Anyway, you can check that link out to read about it there, or you can read my summarization here (EDIT: I think this ended up being longer than the original, so perhaps summarization isn’t the best word).

If you go back in time, I don’t think you can change anything because anything you would have done back then would have left evidence for us to find in the future. For example, you can’t kill Hitler before WWII because here in the present we all know about Hitler and WWII and they happened. If you had killed Hitler, then we would live in a world that never knew about any of that stuff. So obviously, you didn’t.

Let me give you another example. Right now, as we sit here, we don’t know anything about time travel. But lets say in the future someone invents time travel and goes back in time and leaves a novel there, say a “lost work” of Shakespeare, so that in the future generations of people grow up believing that novel is a work of Shakespeare (thank you Chrononaughts for the plot line). So here in the present day, we have all grown up with this book. We’re taught it in class, we’ve seen the movie version, countless other works have been based off of that book, basically the entire landscape of pop culture has been affected and all of our thinking is suspect.

“But”, you say, “so what? At the moment he placed the book, all of the future that did not contain this book was wiped out and a new one was created in which the book existed.” Okay, that’s possible. But if that were true, then time would probably need to be redone every time any time traveler went back to the past, based on changes they did or did not mean to make. And I’m assuming that if we had a time machine, there would be lots and lots of trips to the past. So whatever mechanism governs the deleting and re-making of time would be constantly doing nothing else than changing our lives. It’s CPU would be pegged out at 100% so to speak. And I just can’t imagine a world whose governing laws would allow for the constant erasing and re-doing of every detail of everything.

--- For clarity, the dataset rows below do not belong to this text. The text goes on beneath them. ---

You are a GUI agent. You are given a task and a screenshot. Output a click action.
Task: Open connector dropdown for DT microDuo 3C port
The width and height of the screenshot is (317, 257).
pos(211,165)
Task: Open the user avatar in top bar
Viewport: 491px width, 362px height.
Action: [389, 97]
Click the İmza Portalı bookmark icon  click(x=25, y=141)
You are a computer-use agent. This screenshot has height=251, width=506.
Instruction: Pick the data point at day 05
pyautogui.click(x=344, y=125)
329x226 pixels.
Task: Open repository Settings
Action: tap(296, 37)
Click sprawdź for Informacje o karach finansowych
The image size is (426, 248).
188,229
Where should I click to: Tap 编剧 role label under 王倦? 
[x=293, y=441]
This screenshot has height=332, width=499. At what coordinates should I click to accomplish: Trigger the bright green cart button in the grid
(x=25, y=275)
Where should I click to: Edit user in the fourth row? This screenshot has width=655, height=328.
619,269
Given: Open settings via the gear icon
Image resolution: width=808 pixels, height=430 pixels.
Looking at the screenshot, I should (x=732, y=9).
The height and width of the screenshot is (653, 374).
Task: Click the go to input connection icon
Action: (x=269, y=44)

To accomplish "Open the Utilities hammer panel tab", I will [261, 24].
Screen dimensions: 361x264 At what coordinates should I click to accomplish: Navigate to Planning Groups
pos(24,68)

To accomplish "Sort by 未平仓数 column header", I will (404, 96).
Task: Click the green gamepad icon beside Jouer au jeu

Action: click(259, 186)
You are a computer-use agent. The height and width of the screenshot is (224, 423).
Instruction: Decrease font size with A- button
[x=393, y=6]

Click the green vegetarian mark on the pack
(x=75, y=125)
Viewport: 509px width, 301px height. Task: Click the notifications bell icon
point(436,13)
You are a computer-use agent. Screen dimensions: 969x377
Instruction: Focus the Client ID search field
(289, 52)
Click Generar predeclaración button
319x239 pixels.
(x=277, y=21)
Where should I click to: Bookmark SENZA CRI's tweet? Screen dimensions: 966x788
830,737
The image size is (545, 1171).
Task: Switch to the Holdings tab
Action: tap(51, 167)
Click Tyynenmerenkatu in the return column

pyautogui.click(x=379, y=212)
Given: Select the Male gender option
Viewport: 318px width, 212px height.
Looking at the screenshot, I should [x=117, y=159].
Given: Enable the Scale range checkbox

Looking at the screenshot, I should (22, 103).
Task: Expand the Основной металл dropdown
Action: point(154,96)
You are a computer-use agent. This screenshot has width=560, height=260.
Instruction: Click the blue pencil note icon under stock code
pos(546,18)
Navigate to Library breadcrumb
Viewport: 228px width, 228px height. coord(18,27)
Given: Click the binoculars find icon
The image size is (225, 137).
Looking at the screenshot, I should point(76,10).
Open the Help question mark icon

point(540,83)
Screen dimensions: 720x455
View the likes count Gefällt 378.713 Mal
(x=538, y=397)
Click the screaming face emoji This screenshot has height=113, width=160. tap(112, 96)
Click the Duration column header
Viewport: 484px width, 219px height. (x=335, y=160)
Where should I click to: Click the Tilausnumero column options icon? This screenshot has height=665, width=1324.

There is the possibility that going back and changing something spins off an alternate reality in which that event did or did not occur.  I’m not saying that’s not true, and this doesn’t preclude that. I’m just saying I don’t care because A) if there are alternate realities then I think all possibilities already exist (so you are not creating a new one) and B) who cares what happens to those evil me’s that exist in those alternate realities, I only care about what happens to this one!